> Data items
::::::::::

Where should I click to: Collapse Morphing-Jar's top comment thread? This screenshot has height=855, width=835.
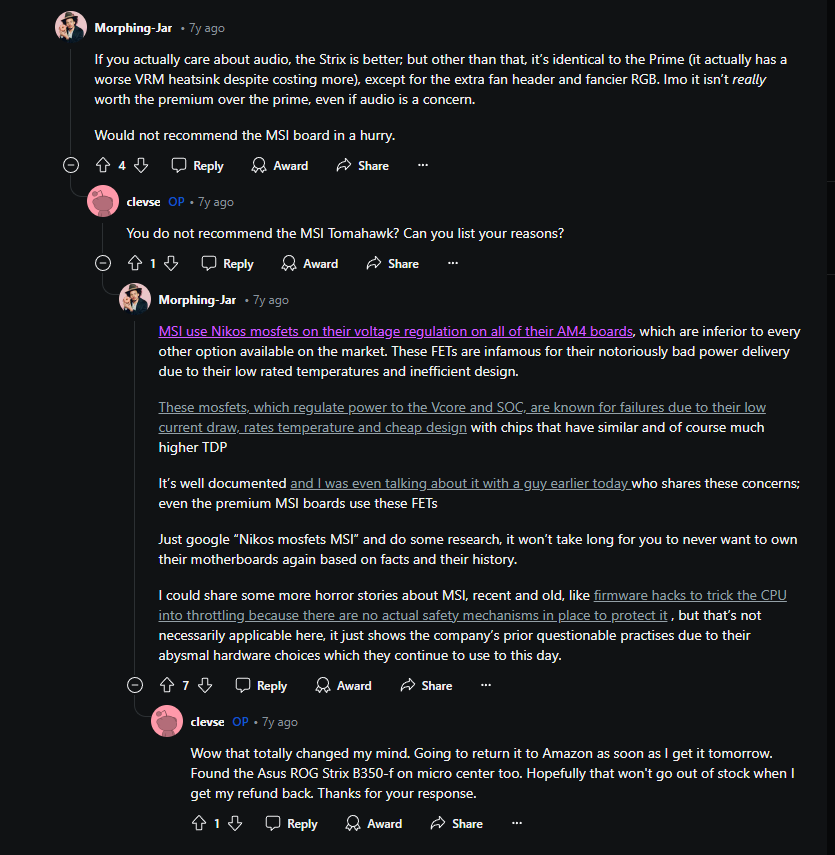click(x=71, y=165)
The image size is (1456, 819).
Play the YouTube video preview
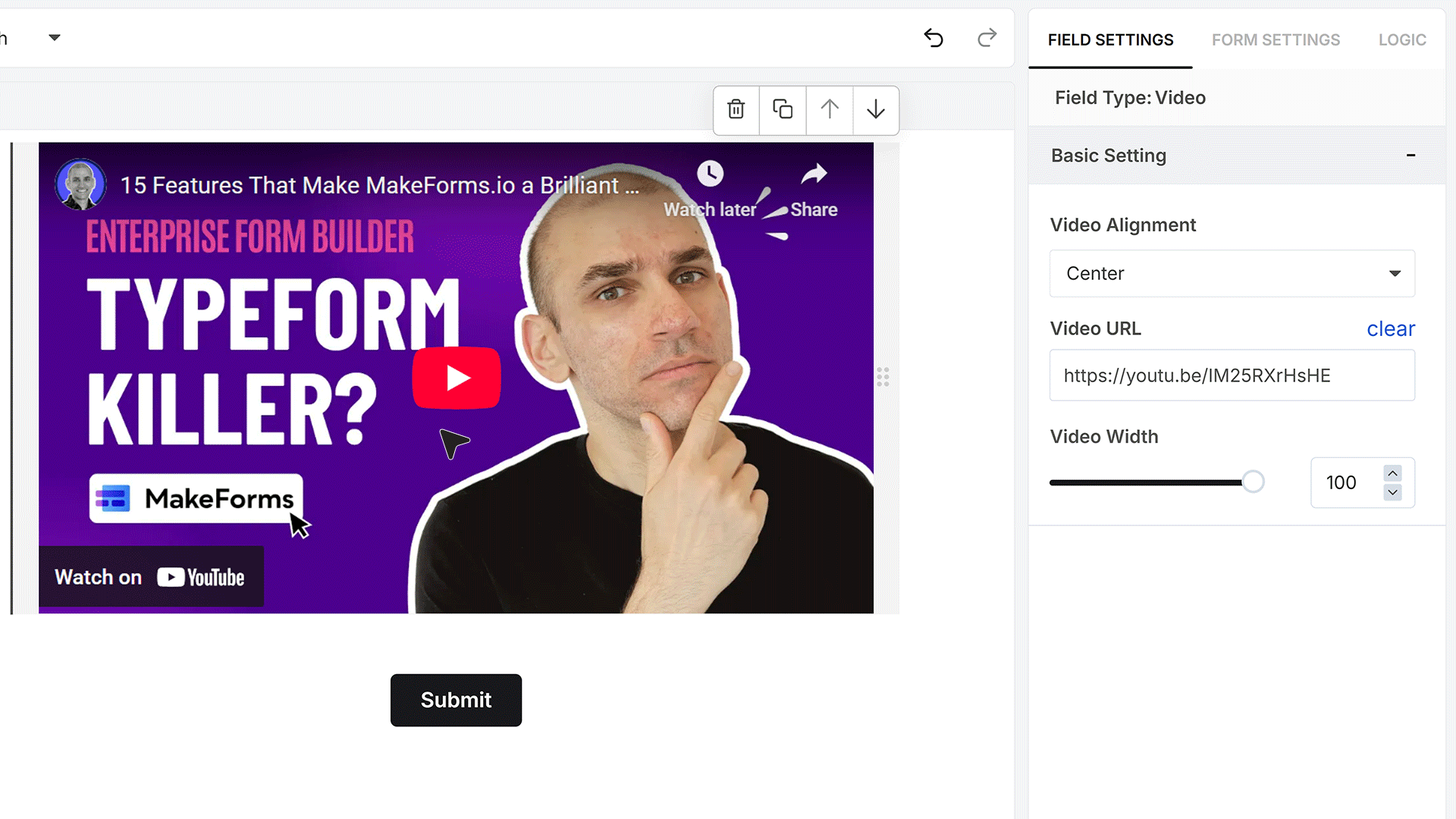click(457, 378)
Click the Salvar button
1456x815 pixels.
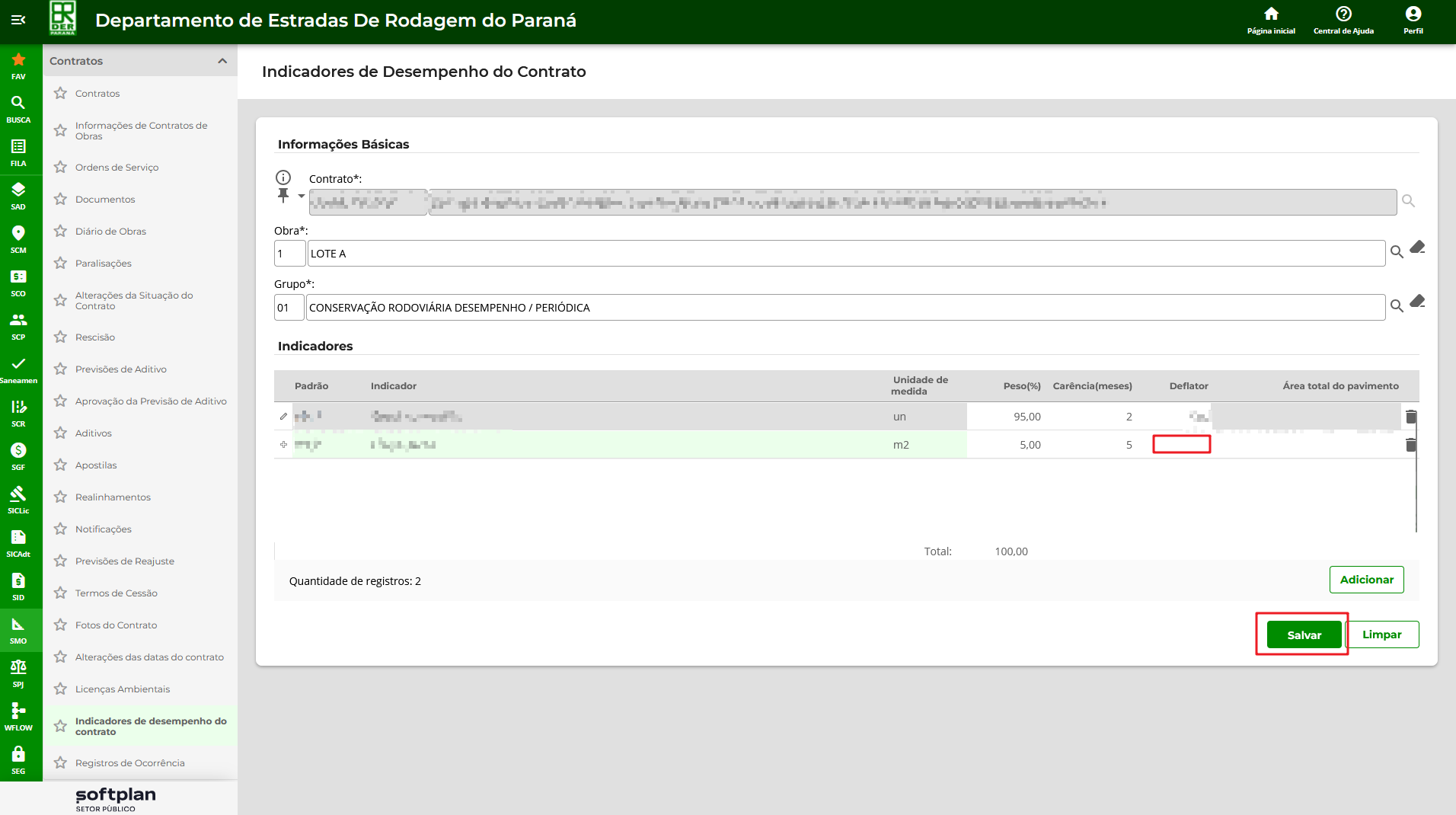pos(1304,634)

::::::::::

> TASK BRIEF
Leaving the pictures aside, output each entry above exactly as written.

> EXERCISE RESULT
Where should I click to: Collapse Morphing-Jar's top comment thread? This screenshot has height=855, width=835.
click(x=71, y=165)
The image size is (1456, 819).
Play the YouTube video preview
click(457, 378)
Click the Salvar button
1456x815 pixels.
pos(1304,634)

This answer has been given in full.